■ **WHAT THE TASK ASKS**
Duplicate the passage in the Section 123 article below, everything from "Under a provision" down to "else, against democracy.", without changing a word.

Provision Would Put Local Authority in Jeopardy

This June, a dangerous provision entitled Section 123 was inserted quietly into the 2007 Farm Bill (H.R. 2419), putting at risk critical state and local authority to ensure food safety, fight against animal cruelty, and protect the environment. The measure sought to prevent a state or locality from "prohibiting an article the Secretary of Agriculture has inspected and passed, or an article the Secretary has determined to be of non-regulated status."

"Section 123 provides the USDA with exclusive jurisdiction over public health issues and circumvents the ability of the states to adopt programs that support and promote farmers and rural economies," said Bill Wenzel, the national director of the National Family Farm Coalition’s Farmer-to-Farmer Campaign on Genetic Engineering.

Under a provision such as Section 123, states could be required to lift their bans on horse slaughter, the brutal production of foie gras, and the sale of bioengineered food. This was a major gambit by Big Ag—driving a knife into the remaining ability of states and counties to control rampaging agribusiness corporations. It was an attack, above all else, against democracy.

While the latest version of the bill, presented on July 6 in the House Agriculture Committee Chairman’s Markup Documents, did not contain Section 123, the Society for Animal Protective Legislation (SAPL) will continue to keep a close eye on the full bill’s progress. The provision’s removal is a tremendous step to protect state and local animal protection laws, but there is no guarantee that similar language will not be inserted into the final version or slipped through via other legislation.

■ **SOURCE MATERIAL**

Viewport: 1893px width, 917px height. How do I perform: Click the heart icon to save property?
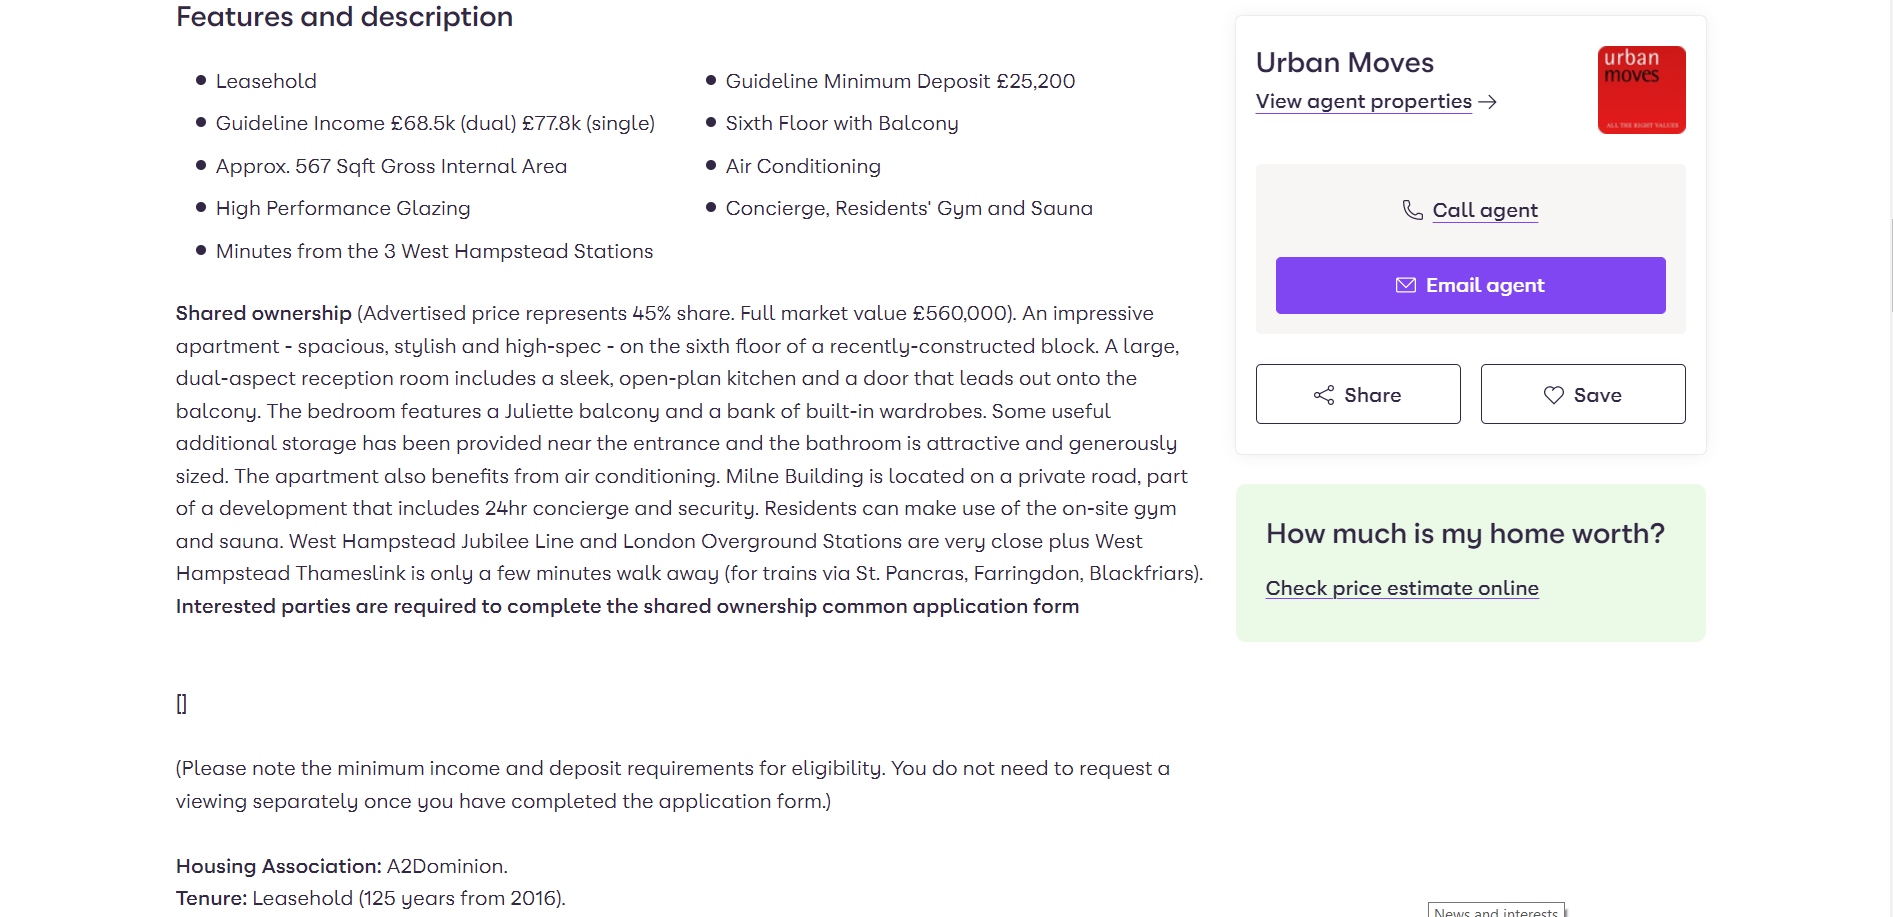click(1553, 395)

■ **COMPLETED TASK**
Under a provision such as Section 123, states could be required to lift their bans on horse slaughter, the brutal production of foie gras, and the sale of bioengineered food. This was a major gambit by Big Ag—driving a knife into the remaining ability of states and counties to control rampaging agribusiness corporations. It was an attack, above all else, against democracy.